<<<<

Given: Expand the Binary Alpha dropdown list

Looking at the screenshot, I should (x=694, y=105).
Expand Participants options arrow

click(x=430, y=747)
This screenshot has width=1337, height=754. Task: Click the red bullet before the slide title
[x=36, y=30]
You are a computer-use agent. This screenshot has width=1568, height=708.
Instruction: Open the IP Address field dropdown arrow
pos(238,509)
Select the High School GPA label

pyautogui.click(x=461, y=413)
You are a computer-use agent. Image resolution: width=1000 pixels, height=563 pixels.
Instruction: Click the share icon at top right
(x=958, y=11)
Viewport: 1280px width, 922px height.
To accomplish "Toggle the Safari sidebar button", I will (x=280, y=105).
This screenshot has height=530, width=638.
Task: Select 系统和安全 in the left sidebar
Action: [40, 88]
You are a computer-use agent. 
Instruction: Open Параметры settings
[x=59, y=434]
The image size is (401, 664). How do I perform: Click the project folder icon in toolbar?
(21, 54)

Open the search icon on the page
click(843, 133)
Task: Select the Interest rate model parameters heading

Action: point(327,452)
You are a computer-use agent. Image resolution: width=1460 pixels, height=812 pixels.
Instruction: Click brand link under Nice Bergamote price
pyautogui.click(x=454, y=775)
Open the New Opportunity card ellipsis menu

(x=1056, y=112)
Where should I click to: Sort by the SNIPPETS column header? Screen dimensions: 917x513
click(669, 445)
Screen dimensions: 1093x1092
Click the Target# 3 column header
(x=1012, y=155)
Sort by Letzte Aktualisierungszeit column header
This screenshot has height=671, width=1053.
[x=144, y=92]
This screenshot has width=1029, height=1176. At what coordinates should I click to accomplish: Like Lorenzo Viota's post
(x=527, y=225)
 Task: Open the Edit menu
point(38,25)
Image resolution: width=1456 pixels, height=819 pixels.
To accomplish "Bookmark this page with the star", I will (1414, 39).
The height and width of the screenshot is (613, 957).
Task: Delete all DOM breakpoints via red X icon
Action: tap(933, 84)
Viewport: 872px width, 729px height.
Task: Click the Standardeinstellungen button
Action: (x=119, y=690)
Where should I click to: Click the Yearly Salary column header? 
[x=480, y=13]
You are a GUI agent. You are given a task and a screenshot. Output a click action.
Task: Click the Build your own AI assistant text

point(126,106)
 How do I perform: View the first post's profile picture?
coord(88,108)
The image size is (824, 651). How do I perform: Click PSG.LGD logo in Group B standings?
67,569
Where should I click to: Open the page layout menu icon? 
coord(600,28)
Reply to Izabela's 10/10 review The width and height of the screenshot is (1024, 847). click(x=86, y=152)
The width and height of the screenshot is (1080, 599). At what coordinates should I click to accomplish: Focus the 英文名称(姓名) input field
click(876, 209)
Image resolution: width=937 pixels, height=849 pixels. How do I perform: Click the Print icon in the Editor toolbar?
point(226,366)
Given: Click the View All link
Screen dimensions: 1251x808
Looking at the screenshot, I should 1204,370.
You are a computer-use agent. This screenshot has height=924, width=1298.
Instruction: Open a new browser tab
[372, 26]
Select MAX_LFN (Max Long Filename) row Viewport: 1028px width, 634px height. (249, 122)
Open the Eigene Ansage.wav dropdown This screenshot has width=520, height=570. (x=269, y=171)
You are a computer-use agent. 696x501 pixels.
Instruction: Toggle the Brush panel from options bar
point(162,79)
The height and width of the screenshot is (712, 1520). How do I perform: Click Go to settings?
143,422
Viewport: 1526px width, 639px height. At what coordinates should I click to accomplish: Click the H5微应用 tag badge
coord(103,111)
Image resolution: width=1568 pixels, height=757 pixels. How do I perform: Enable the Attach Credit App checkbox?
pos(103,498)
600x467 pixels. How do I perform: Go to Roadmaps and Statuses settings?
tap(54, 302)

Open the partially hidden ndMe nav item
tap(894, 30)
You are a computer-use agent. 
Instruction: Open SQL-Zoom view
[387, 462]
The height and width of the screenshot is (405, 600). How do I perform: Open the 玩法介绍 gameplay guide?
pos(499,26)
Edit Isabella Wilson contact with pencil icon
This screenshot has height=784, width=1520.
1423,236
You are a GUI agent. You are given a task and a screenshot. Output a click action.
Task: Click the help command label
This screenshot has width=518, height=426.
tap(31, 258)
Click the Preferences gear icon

>>>>

> [Your assignment]:
Write out the entire listing so that each line matches the original exactly.

> [Written response]:
Given: Expand the Binary Alpha dropdown list

Looking at the screenshot, I should (x=694, y=105).
Expand Participants options arrow

click(x=430, y=747)
This screenshot has width=1337, height=754. Task: Click the red bullet before the slide title
[x=36, y=30]
You are a computer-use agent. This screenshot has width=1568, height=708.
Instruction: Open the IP Address field dropdown arrow
pos(238,509)
Select the High School GPA label

pyautogui.click(x=461, y=413)
You are a computer-use agent. Image resolution: width=1000 pixels, height=563 pixels.
Instruction: Click the share icon at top right
(x=958, y=11)
Viewport: 1280px width, 922px height.
To accomplish "Toggle the Safari sidebar button", I will (x=280, y=105).
This screenshot has height=530, width=638.
Task: Select 系统和安全 in the left sidebar
Action: [40, 88]
You are a computer-use agent. 
Instruction: Open Параметры settings
[x=59, y=434]
The image size is (401, 664). How do I perform: Click the project folder icon in toolbar?
(21, 54)

Open the search icon on the page
click(843, 133)
Task: Select the Interest rate model parameters heading

Action: point(327,452)
You are a computer-use agent. Image resolution: width=1460 pixels, height=812 pixels.
Instruction: Click brand link under Nice Bergamote price
pyautogui.click(x=454, y=775)
Open the New Opportunity card ellipsis menu

(x=1056, y=112)
Where should I click to: Sort by the SNIPPETS column header? Screen dimensions: 917x513
click(669, 445)
Screen dimensions: 1093x1092
Click the Target# 3 column header
(x=1012, y=155)
Sort by Letzte Aktualisierungszeit column header
This screenshot has height=671, width=1053.
[x=144, y=92]
This screenshot has width=1029, height=1176. At what coordinates should I click to accomplish: Like Lorenzo Viota's post
(x=527, y=225)
 Task: Open the Edit menu
point(38,25)
Image resolution: width=1456 pixels, height=819 pixels.
To accomplish "Bookmark this page with the star", I will (1414, 39).
The height and width of the screenshot is (613, 957).
Task: Delete all DOM breakpoints via red X icon
Action: tap(933, 84)
Viewport: 872px width, 729px height.
Task: Click the Standardeinstellungen button
Action: (x=119, y=690)
Where should I click to: Click the Yearly Salary column header? 
[x=480, y=13]
You are a GUI agent. You are given a task and a screenshot. Output a click action.
Task: Click the Build your own AI assistant text

point(126,106)
 How do I perform: View the first post's profile picture?
coord(88,108)
The image size is (824, 651). How do I perform: Click PSG.LGD logo in Group B standings?
67,569
Where should I click to: Open the page layout menu icon? 
coord(600,28)
Reply to Izabela's 10/10 review The width and height of the screenshot is (1024, 847). click(x=86, y=152)
The width and height of the screenshot is (1080, 599). At what coordinates should I click to accomplish: Focus the 英文名称(姓名) input field
click(876, 209)
Image resolution: width=937 pixels, height=849 pixels. How do I perform: Click the Print icon in the Editor toolbar?
point(226,366)
Given: Click the View All link
Screen dimensions: 1251x808
Looking at the screenshot, I should 1204,370.
You are a computer-use agent. This screenshot has height=924, width=1298.
Instruction: Open a new browser tab
[372, 26]
Select MAX_LFN (Max Long Filename) row Viewport: 1028px width, 634px height. (249, 122)
Open the Eigene Ansage.wav dropdown This screenshot has width=520, height=570. (x=269, y=171)
You are a computer-use agent. 696x501 pixels.
Instruction: Toggle the Brush panel from options bar
point(162,79)
The height and width of the screenshot is (712, 1520). How do I perform: Click Go to settings?
143,422
Viewport: 1526px width, 639px height. At what coordinates should I click to accomplish: Click the H5微应用 tag badge
coord(103,111)
Image resolution: width=1568 pixels, height=757 pixels. How do I perform: Enable the Attach Credit App checkbox?
pos(103,498)
600x467 pixels. How do I perform: Go to Roadmaps and Statuses settings?
tap(54, 302)

Open the partially hidden ndMe nav item
tap(894, 30)
You are a computer-use agent. 
Instruction: Open SQL-Zoom view
[387, 462]
The height and width of the screenshot is (405, 600). How do I perform: Open the 玩法介绍 gameplay guide?
pos(499,26)
Edit Isabella Wilson contact with pencil icon
This screenshot has height=784, width=1520.
1423,236
You are a GUI agent. You are given a task and a screenshot. Output a click action.
Task: Click the help command label
This screenshot has width=518, height=426.
tap(31, 258)
Click the Preferences gear icon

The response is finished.